Mel Gibson in Mr Beaver

“Mr Beaver” è anche qualcos’altro: mostrandoci il suo protagonista Walter Black (e di rimando il suo interprete Mel Gibson che aderisce al ruolo in maniera perfetta in un caso esemplare di simbiosi tra personaggio e attore) in maniera sincopata e tutto sommato irrealistica (il pupazzo di Mr Beaver viene animato da Walter e vediamo le sue labbra muoversi all’unisono con quelle del pupazzo in una sorta di straniamento della messa in scena alla Brecht) Jodie Foster cerca di mostrare qualcosa di ben più complesso della semplice (si fa per dire) vicenda di un uomo depresso che in qualche modo riesce a superare la propria condizione di disagio e malessere esistenziale.
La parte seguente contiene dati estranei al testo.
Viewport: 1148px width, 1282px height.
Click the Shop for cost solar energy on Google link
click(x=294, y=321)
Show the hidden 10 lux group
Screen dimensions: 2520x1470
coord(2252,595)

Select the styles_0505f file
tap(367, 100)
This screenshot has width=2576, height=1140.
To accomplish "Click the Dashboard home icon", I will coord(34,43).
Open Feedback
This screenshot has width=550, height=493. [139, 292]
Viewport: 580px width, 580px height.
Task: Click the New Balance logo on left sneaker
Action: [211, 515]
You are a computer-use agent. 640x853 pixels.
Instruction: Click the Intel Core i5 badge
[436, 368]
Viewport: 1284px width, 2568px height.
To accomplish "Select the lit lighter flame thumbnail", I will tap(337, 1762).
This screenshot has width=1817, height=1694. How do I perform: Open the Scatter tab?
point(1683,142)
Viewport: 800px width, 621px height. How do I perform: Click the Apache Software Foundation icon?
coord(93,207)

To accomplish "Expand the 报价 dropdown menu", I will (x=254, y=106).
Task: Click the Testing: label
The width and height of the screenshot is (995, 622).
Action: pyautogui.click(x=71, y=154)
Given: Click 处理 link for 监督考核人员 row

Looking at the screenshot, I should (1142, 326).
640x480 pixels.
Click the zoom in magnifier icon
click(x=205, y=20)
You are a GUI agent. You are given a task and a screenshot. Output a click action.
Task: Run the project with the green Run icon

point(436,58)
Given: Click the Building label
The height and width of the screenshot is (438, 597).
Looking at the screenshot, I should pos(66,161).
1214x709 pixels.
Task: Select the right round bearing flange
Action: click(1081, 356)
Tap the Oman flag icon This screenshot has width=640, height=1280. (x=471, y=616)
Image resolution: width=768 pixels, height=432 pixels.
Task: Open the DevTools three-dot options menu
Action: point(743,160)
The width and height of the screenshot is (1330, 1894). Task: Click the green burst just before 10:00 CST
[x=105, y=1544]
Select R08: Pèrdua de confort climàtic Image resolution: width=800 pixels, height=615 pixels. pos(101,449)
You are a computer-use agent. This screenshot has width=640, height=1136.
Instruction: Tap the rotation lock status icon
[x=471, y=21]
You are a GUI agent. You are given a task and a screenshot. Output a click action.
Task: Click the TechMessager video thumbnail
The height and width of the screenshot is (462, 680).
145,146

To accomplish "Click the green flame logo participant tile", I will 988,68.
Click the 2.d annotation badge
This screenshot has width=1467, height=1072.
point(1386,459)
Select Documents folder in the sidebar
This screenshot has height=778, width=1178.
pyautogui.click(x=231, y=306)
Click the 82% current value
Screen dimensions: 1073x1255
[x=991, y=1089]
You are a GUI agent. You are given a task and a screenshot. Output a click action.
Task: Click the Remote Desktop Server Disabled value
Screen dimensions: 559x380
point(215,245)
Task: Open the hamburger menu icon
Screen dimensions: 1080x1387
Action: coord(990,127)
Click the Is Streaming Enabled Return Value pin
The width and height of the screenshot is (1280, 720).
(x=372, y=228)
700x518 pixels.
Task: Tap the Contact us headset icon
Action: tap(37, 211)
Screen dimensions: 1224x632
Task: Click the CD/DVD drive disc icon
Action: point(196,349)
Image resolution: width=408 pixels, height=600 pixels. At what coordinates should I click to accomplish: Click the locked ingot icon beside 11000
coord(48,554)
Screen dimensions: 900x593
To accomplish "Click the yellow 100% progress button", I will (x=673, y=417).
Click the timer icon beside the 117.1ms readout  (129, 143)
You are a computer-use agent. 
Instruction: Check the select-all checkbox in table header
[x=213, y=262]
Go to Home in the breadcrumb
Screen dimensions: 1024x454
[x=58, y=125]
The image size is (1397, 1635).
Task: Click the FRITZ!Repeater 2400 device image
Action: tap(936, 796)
Il disagio e l’inadeguatezza di Walter Black sono il disagio e l’inadeguatezza che ognuno di noi, seppur secondo differenti modalità, si trova a dover affrontare ogni giorno; e tutto ciò viene reso ancora più palese dalla storia parallela che coinvolge Porter e Nora, due giovani che affrontano con insicurezza un domani che non può essere privo di sofferenze, fragilità e desideri disillusi. Il castoro Mr Beaver è sostanzialmente un palliativo di fronte ad una malattia così grande come la depressione; così come le convenzioni (sociali o culturali) sono maschere e rimedi di scarsa efficacia nel nascondere le complessità e i malumori della vita di ogni essere umano. Ed è per questo che il film di Jodie Foster riesce ad essere coinvolgente e convincente, seppure non tutto fili sempre liscio (ad esempio la Foster si sacrifica in un ruolo secondario, ma il suo personaggio risulta troppo monodimensionale e privo di spessore). Ma d’altra parte l’imperfezione è uno dei tratti caratterizzanti dei nostri tempi e quindi anche di un film che riesce, sorprendentemente, a raccontarli così bene.   Foto: ilsussidiario.net

IL NOSTRO PARERE IN BREVE

Buon Film - Tra i maggiori punti di forza ci sono proprio l’approccio e il taglio narrativo che la Foster ha deciso di dare alla vicenda, con uno sdoppiamento sorprendente della trama.